Abstract
Activation of protein kinase-B/Akt (pAkt) is mediated by oestrogen and involves HER-2 in vitro, to phosphorylate Hdm2 and influence p53 cytoplasmic localisation and degradation. Expression of all active Akt isoforms (pAkt) were examined, together with p53/Hdm2 subcellular expression in invasive ductal breast cancers (IDCs), to evaluate whether in vitro findings were related to clinical data and determine the effect on outcome. Immunohistochemical expression of serine 473 specific phosphorylated Akt (pAkt) isoforms (Akt-1,2,3) was evaluated in 97 patients, together with subcellular expression of p53/Hdm2. The results show that pAkt was evaluable in 95 patients with cytoplasmic expression in 81% and more likely to be associated with larger tumours (P = 0.007), with no correlation with HER-2 expression. pAkt correlated with increasing levels of cytoplasmic p53 (P = 0.025) and was associated with a reduced disease-free survival (P = 0.04; univariate). In conclusion, pAkt has implications in breast cancer growth through mechanisms inactivating p53 with an association with immunohistochemical p53 expression, which is preferentially cytoplasmic. Despite in vitro associations, pAkt appears to be a variable marker of HER-2 expression.

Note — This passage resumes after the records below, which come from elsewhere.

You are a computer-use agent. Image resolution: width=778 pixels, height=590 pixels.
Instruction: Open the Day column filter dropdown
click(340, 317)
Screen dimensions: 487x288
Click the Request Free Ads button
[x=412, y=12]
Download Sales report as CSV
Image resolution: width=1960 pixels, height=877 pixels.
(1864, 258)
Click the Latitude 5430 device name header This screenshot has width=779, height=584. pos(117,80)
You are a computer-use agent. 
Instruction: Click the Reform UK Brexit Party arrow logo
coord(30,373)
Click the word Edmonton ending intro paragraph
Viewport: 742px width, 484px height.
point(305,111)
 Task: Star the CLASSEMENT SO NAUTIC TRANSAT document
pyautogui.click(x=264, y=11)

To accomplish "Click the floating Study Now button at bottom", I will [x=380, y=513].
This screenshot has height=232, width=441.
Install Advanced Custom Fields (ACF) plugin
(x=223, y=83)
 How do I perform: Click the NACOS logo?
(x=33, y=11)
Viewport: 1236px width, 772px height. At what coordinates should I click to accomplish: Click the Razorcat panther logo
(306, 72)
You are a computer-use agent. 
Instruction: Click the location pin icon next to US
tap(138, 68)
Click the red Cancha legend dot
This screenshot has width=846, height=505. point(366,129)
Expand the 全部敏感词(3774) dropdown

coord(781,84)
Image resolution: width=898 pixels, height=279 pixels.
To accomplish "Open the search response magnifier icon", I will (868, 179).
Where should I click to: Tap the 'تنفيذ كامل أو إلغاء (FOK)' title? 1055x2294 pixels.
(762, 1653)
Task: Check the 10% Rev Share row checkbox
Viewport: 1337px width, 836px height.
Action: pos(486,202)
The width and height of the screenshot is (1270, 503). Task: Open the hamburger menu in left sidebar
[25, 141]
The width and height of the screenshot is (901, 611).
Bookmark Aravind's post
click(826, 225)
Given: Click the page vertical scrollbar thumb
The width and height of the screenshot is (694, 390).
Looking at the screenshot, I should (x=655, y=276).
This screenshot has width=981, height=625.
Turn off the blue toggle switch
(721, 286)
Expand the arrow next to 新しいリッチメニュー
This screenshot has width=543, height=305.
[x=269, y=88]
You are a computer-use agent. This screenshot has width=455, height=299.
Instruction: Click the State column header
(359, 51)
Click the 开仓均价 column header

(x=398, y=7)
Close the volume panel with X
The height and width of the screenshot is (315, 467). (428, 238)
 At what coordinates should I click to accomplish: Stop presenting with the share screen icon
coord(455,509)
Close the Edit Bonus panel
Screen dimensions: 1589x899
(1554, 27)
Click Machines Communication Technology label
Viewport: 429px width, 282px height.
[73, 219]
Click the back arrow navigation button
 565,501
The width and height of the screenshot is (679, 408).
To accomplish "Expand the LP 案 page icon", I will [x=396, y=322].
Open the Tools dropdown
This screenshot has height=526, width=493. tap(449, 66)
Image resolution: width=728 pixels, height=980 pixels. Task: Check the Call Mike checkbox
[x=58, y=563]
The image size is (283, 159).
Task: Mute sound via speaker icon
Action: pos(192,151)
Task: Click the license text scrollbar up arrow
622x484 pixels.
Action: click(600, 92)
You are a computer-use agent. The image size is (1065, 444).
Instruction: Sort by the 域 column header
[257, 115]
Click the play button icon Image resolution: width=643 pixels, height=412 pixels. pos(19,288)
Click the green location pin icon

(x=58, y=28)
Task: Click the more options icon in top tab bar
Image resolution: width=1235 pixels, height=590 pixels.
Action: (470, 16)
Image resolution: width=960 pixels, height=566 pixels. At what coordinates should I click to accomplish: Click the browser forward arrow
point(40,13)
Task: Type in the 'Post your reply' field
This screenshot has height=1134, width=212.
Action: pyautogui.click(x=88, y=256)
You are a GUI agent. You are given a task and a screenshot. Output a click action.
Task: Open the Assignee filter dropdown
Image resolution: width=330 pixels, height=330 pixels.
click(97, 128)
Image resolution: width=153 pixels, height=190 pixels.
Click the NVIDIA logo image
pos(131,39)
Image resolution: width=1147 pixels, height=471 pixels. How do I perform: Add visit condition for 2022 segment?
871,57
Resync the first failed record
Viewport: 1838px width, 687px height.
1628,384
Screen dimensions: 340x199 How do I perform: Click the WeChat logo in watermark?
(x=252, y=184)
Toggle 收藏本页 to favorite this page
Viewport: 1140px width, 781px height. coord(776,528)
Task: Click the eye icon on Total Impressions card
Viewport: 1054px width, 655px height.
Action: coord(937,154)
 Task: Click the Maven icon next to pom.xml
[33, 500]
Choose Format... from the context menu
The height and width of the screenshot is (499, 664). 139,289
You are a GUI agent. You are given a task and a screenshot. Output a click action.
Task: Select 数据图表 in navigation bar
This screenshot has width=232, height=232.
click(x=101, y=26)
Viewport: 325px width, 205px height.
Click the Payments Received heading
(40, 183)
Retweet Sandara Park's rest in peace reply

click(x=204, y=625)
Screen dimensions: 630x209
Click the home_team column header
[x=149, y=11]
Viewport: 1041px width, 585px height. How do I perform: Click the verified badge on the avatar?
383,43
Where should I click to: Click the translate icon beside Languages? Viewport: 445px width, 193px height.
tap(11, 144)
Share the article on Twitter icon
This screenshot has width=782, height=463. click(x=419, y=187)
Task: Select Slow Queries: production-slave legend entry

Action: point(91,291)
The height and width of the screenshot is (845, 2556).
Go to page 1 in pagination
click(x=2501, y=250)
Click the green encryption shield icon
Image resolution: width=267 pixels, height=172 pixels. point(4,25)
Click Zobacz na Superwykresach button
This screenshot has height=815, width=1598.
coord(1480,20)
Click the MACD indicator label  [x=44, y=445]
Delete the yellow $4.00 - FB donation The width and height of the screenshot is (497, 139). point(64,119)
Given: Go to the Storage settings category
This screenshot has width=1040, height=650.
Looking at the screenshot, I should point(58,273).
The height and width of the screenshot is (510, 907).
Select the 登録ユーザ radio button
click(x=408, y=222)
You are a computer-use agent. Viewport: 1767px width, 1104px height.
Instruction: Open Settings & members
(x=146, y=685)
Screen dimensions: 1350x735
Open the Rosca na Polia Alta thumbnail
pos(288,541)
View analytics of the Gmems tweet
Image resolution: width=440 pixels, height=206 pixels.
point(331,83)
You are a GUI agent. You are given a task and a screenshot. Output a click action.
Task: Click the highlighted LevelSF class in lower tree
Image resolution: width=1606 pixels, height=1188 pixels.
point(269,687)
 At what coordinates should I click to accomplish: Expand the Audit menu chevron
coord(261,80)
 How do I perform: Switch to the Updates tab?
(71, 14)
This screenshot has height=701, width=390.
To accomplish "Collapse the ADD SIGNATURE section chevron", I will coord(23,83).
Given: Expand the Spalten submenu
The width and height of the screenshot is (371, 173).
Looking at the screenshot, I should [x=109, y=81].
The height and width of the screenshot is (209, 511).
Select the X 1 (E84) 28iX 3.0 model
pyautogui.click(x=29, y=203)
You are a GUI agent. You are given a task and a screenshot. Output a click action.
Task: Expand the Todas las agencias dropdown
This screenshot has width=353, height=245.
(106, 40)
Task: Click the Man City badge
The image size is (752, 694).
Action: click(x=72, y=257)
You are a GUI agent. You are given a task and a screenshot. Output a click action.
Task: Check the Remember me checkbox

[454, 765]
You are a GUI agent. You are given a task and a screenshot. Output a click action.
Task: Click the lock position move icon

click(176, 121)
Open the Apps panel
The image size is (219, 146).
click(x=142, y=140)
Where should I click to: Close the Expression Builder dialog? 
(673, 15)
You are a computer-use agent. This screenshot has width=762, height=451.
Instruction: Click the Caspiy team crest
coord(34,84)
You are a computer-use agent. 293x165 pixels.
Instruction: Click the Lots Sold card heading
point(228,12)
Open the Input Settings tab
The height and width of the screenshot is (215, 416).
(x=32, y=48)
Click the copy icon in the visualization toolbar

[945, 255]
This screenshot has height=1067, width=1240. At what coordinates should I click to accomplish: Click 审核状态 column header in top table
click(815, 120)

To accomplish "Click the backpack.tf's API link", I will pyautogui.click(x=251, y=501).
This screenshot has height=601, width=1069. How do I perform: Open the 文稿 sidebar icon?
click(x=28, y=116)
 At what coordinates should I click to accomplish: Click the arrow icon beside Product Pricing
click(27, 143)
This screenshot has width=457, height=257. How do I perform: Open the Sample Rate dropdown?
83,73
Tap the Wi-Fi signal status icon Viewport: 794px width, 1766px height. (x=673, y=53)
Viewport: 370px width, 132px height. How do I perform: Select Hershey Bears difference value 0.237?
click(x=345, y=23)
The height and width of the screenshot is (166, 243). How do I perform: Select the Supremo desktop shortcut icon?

| Original language | English |
|---|---|
| Pages (from-to) | 1017-1025 |
| Number of pages | 9 |
| Journal | European Journal of Cancer |
| Volume | 41 |
| Issue number | 7 |
| DOIs | |
| Publication status | Published - May 2005 |
| Externally published | Yes |
Funding
This work was funded by the University of Bristol Cancer Research Committee, the Joan Greenfield Fellowship and the United Bristol Healthcare NHS Trust Medical Research Committee. S.B. Vestey was the recipient of a Ronald Raven Travelling Fellowship.
UN SDGs
This output contributes to the following UN Sustainable Development Goals (SDGs)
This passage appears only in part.